If you can get the verb closer to the subject, this sentence is going to fix itself. The easiest way to do that, I think, is to employ the passive voice:

I was mesmerized by the processes involved in shaping the channel in places where the turns swung from side to side, as the water flowed across the floodplain.

I know passive voice gets a bad rap, but this instance of the passive voice closed the subject-verb gap from twenty-two words to zero words. And suddenly, this sentence works a whole lot better. Nothing else changed. The six prepositional phrases and the subordinate clause are still there, in exactly the same order, but now that they don’t intervene between the subject and the verb, they don’t cause any heartache. There is still work to be done on the sentence, but at least now you can understand the sentence well enough to know where to get to work. (I think my next revision would read, “I was mesmerized by the processes that shaped the channel where the river swung from side to side as it flowed across the floodplain.”)

Here’s another sentence in which the subject and verb are too far apart:

The feeling, familiar in those years, that I was of a different species than the people around me surged up again.

There are sixteen words between the subject and the verb. How do you get them closer together? One possible fix uses an appositive, that is, a noun that restates a previous noun:

A familiar feeling surged up in me—a feeling that I was of a different species from the people around me. I had that feeling a lot in those days.

From a sixteen-word gap to a zero-word gap. Also, notice that you always have the option of splitting an awkwardly long sentence in two. Often two short sentences are better than one unwieldy one.

One last sentence:

On the far edge of the town where I grew up sat the aluminum factory.

In this sentence the subject and verb are actually pretty close to one another, but we don’t get to the subject-verb nexus until the end of the sentence. And the subject and verb are inverted.

Making this sentence more straightforward and clear is an easy enough task:

The aluminum factory sat on the far edge of the town where I grew up.

This revised version is clearer and more direct, getting through the subject-verb nexus by the fourth word of the sentence. Is it better? Not necessarily. As I said earlier, it’s good to make it your default to get through the subject-verb nexus early in a sentence. But the writer of this sentence may have good reasons for writing the sentence the way he does. That inversion creates an interesting effect; if the writer has chosen that effect knowing that he is losing some clarity—and if he thinks it’s worth the trade-off—I’ve got no complaints.

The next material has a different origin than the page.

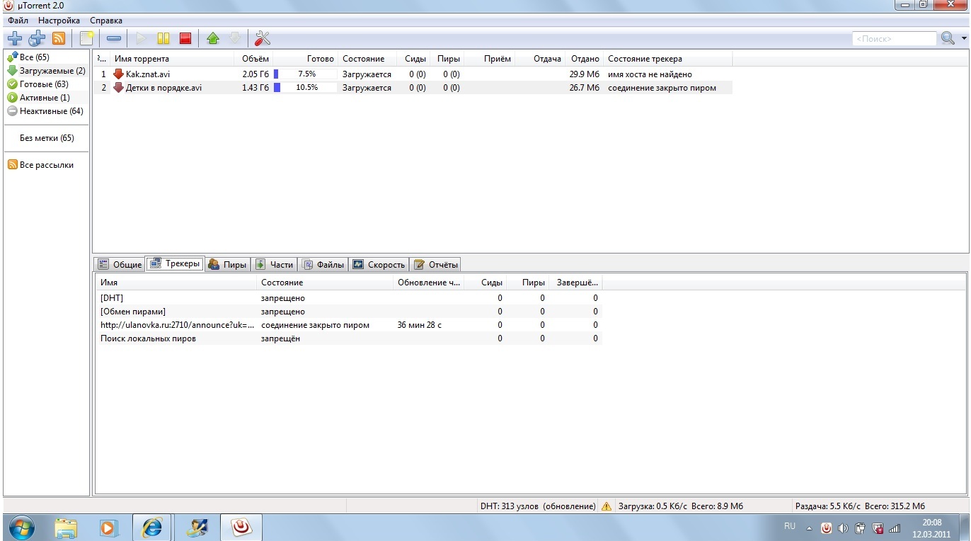Click the search magnifier icon
971x541 pixels.
947,38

It’s important to know that you’re asking your reader to do a little extra work any time you write a sentence that doesn’t get to the subject-verb nexus early. When you make extra work for the reader, be sure you’re giving them enough extra interest or meaning to be worth the extra effort. If so, you have my blessing to write that more interesting, less straightforward sentence. Just be conscious of the trade-off you’re making.

1 Comment
  • Katie RIzzo
    9:16 AM, 22 February 2023

    You write: ‘The processes involved in shaping the channel in places where the turns swung from side to side, as the water flowed across the floodplain, mesmerized me.”
    Why not: The process mesmerized me: shaping the channel in places where the turns swung from side to side….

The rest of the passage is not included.